God is Love: In My Heart, I Know That’s Right
I found God at the abortion clinic.
I didn’t go there to get an abortion. I went there to be a professional feminist, a long-held career goal that still inspires my work today. I answered the phones, called the insurance companies, drew up the meds, checked in the patients, did pre-op counseling and informed consent, assisted the doc with procedures, held women’s hands, cleaned up puke, washed and sterilized surgical instruments. It was the best job I’ve ever had. My ability to love the women that came to our clinic was transformative for them, because they often weren’t feeling the love of partners, family, friends, church or the culture at large. Often, they were hating hard on themselves. At the clinic, my capacity to meet those women with love was life-changing for them, and ultimately, for me as well.

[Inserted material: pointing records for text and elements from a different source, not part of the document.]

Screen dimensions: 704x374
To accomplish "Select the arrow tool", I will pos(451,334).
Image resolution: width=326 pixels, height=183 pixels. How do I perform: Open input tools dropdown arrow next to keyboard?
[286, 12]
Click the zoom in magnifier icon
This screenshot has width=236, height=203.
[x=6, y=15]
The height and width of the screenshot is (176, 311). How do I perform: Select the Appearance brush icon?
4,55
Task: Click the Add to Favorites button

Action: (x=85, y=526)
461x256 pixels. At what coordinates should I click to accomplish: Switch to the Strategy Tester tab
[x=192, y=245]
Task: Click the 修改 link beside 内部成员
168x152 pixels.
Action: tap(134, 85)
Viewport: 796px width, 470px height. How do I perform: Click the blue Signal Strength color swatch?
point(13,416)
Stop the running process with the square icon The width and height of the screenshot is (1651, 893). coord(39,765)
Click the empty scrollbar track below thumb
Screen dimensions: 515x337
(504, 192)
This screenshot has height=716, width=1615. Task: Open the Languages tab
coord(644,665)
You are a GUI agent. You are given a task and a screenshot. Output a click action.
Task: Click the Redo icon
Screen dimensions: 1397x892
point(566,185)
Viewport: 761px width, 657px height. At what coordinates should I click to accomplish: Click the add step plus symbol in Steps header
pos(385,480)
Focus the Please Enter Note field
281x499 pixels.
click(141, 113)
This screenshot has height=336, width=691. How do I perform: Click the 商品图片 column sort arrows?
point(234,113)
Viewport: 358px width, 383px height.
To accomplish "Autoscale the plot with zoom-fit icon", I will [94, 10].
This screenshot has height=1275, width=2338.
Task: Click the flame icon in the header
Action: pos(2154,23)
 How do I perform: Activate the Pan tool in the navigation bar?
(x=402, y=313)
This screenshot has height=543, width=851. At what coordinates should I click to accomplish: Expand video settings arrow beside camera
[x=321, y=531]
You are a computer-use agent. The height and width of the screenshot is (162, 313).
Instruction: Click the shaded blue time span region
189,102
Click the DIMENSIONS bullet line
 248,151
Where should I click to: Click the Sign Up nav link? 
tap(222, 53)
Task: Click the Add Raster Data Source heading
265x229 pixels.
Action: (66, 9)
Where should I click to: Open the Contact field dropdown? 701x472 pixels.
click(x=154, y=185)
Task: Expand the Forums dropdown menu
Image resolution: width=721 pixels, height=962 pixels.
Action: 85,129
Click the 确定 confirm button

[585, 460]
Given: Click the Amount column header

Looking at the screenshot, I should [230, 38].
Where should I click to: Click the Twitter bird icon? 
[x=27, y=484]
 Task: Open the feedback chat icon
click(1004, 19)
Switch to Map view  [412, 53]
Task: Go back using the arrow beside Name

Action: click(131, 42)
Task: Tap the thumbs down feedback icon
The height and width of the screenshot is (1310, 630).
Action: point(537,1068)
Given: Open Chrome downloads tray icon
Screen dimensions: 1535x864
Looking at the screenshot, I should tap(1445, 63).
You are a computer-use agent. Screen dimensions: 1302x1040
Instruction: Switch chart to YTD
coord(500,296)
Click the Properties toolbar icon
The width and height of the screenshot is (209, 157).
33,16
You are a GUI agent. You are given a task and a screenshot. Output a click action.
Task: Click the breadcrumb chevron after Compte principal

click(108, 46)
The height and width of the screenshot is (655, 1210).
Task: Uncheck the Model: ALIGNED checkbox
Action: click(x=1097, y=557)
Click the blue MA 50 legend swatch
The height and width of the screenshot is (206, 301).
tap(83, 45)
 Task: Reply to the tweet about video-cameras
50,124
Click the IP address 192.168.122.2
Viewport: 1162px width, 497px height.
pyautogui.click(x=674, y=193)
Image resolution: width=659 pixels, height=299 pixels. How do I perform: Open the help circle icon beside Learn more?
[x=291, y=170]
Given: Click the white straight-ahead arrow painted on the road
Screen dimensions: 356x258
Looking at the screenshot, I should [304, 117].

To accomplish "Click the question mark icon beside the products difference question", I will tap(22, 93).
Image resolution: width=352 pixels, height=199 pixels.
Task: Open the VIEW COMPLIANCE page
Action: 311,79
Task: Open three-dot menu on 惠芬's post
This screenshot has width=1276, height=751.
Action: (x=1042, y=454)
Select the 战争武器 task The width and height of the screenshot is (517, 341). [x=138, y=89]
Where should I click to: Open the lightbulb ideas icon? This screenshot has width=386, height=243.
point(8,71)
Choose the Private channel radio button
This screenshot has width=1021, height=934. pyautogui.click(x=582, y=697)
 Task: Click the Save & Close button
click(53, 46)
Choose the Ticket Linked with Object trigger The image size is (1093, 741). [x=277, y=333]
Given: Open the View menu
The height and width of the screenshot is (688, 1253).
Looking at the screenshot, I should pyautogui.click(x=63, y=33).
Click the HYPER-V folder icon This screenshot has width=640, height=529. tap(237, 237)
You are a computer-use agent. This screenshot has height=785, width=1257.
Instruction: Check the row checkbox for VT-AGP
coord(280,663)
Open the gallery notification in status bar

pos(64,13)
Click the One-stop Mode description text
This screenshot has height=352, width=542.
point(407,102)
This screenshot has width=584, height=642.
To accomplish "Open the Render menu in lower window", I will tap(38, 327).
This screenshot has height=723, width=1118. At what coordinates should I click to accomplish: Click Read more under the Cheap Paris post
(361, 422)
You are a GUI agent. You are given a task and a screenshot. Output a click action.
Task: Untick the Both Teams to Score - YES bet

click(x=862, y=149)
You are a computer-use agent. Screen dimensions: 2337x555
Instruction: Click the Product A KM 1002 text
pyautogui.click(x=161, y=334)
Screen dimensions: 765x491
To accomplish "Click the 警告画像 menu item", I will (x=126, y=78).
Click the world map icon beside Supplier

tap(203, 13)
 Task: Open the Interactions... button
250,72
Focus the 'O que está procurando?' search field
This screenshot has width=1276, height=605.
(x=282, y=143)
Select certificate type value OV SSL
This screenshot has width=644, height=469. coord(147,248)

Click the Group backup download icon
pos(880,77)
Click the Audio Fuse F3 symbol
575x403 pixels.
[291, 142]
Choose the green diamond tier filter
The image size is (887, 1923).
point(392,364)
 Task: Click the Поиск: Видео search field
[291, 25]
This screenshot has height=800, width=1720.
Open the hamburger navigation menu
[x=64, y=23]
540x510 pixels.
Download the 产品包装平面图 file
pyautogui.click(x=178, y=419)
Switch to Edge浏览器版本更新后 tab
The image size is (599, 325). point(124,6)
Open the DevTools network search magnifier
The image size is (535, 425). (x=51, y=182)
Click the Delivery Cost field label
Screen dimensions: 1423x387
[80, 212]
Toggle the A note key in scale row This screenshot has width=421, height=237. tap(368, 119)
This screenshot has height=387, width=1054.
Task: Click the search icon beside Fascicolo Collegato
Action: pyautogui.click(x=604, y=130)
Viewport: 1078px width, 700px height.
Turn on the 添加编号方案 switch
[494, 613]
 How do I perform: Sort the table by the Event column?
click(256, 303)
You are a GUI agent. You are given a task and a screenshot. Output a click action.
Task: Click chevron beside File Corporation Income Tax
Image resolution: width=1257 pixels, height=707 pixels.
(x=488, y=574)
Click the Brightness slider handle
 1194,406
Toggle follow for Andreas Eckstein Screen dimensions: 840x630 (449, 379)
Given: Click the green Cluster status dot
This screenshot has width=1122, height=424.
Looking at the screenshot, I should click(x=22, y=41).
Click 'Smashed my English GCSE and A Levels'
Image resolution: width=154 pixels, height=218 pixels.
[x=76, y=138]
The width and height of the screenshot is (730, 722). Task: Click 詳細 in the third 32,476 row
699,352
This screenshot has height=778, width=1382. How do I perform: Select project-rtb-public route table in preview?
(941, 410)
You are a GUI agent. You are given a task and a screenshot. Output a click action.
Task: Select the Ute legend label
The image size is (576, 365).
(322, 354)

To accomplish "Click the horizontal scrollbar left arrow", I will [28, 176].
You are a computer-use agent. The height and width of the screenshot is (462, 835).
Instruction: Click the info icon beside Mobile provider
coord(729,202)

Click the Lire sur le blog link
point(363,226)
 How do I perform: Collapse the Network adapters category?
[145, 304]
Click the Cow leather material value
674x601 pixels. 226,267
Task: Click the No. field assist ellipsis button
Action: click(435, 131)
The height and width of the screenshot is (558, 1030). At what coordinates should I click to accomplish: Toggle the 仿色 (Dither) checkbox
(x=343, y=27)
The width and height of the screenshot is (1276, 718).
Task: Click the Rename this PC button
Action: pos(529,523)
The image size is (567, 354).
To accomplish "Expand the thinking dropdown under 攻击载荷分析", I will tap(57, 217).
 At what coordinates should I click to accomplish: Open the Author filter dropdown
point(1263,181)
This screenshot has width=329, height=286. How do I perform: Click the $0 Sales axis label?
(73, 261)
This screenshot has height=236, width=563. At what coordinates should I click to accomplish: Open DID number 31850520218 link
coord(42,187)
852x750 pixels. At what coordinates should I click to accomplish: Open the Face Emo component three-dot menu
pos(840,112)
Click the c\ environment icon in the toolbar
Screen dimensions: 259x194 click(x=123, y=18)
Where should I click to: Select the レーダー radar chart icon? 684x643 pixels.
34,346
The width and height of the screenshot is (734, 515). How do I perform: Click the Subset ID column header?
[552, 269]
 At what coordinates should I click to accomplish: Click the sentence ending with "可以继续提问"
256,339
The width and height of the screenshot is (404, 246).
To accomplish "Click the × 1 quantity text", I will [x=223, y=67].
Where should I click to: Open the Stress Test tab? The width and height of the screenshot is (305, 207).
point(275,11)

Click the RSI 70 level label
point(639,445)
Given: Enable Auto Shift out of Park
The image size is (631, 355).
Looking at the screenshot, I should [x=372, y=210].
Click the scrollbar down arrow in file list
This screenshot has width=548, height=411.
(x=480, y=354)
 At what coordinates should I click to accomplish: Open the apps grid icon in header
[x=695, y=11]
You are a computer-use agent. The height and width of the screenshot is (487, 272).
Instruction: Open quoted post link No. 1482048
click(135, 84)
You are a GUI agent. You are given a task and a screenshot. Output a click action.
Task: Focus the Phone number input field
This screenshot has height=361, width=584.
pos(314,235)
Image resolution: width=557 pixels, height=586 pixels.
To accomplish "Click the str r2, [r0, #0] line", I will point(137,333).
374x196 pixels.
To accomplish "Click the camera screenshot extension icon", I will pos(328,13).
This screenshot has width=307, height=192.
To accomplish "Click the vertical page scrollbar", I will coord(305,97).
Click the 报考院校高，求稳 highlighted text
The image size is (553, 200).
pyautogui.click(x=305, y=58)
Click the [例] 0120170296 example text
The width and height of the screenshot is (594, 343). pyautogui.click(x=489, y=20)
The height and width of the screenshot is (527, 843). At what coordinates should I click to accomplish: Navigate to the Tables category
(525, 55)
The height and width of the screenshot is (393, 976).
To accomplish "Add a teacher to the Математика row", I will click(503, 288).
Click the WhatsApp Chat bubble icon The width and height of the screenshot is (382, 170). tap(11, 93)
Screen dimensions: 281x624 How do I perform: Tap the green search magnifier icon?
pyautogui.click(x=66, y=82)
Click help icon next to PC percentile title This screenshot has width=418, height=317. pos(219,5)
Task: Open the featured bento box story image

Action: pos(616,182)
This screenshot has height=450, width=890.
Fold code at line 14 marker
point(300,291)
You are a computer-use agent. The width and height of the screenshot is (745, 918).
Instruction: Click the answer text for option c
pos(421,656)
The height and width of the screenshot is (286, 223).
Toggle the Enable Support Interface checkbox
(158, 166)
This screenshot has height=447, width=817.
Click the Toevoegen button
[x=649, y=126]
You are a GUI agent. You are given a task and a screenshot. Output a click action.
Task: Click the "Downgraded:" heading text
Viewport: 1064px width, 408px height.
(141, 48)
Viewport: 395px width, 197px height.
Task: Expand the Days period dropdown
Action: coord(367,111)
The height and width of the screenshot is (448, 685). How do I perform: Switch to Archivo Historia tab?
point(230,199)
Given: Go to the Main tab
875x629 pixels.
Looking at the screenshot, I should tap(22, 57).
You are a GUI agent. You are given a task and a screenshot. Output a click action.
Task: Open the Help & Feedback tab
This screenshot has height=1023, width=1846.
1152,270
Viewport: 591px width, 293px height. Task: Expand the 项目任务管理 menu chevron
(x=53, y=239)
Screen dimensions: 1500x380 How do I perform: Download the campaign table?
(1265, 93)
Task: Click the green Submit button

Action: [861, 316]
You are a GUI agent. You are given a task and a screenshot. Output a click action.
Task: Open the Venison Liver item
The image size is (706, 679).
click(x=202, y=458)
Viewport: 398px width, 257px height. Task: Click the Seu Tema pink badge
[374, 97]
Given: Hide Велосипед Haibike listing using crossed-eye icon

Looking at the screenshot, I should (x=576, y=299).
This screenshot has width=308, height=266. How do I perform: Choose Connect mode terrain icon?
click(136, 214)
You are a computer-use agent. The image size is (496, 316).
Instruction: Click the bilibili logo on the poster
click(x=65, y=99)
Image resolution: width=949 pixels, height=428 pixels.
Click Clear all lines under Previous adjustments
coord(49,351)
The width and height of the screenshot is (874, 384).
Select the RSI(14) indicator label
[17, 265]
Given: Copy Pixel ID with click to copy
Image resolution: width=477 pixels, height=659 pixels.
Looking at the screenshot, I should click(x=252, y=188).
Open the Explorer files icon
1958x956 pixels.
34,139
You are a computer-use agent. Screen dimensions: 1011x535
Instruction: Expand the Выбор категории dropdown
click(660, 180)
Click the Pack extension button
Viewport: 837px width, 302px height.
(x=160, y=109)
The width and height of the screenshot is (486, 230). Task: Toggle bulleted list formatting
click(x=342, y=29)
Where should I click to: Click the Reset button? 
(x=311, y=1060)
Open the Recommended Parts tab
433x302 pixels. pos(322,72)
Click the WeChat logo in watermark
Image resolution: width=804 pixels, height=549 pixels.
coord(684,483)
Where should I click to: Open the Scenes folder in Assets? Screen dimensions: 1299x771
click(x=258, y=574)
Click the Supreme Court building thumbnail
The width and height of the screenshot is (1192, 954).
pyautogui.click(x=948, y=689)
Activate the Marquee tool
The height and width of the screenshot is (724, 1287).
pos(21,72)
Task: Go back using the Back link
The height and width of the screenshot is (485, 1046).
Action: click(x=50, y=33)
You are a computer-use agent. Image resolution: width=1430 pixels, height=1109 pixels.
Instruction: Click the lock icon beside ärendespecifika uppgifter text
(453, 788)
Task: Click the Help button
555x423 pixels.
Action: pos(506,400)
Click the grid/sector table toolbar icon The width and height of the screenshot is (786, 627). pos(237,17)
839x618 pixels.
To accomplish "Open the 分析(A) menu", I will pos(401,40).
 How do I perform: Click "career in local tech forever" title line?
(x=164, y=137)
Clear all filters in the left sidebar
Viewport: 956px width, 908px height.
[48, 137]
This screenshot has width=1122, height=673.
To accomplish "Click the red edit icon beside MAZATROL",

When I started working at the clinic, I had only a fledgling relationship with God. I’m not sure I could have articulated exactly what I believed in then, and I didn’t really want to. The majority of my friends were atheist or agnostic, and they didn’t want to hear about my personal experience of being enveloped by a Love that I had come to identify as the Divine Presence. I didn’t need to talk about it. It filled a need in me that had been there ever since I realized I wasn’t a Christian at the age of 14, and that was enough. My friends didn’t need me to evangelize to them.
But our patients did. The came in terrified of hell, damnation, eternal separation from God. The Catholic protestors outside told them they would go to hell. Their parents, partners, friends, and Fox News told them they would go to hell. By choosing not to carry and give birth to unwanted children, so many of our patients thought they had lost God forever. In my heart, I knew that that was wrong. So I had to speak.
It doesn’t matter what I believe, I told them, it matters what you believe. But I’m going to tell you what I believe. I was raised Christian, and what stuck with me the most from my Christian upbringing is this: God is Love. God is like the best parent ever. Think about how much you love your kids. How they can do anything, and you still love them. Now, think about me. I’m just a flawed human being, but I hear your story and feel compassion and understanding. How can we possibly imagine that God has less love and compassion and understanding than you and I? How can God, who knows your heart, not understand the good reasons you have for making this choice today? I believe that God loves you, today and always. Have you talked to God about your choice? Do you think God understands? Do you think God loves you? I do.
It was a relief for them, to hear that someone could hold an alternate vision of God, a God who could be with them through the abortion and after, who would love them no matter what. That was the God I knew, it’s the God I know, and I feel privileged to have been able to share that vision of a loving God with women who so desperately needed that love. And I am so grateful that they did, because if I had not been forced to speak about what I believe, I may never have really understood the power and the beauty of the Love that is God.
Today is the 40th anniversary of the US Supreme Court decision that affirmed the right of pregnant women in this country to own our bodies. I am both so grateful to retain the right to my body, and so frustrated by the many assaults against that right. But this is not a blog post about that. Down the street from me, someone has a bumper sticker that says, “Vote Pro Life: In Your Heart You Know It’s Right.” This is a blog post to challenge that. In my heart, I know that the right to my own body is God-given, and that God’s love does not stop at the abortion clinic door. And that is what this blog post is about, today, on the 40th anniversary of Roe v. Wade.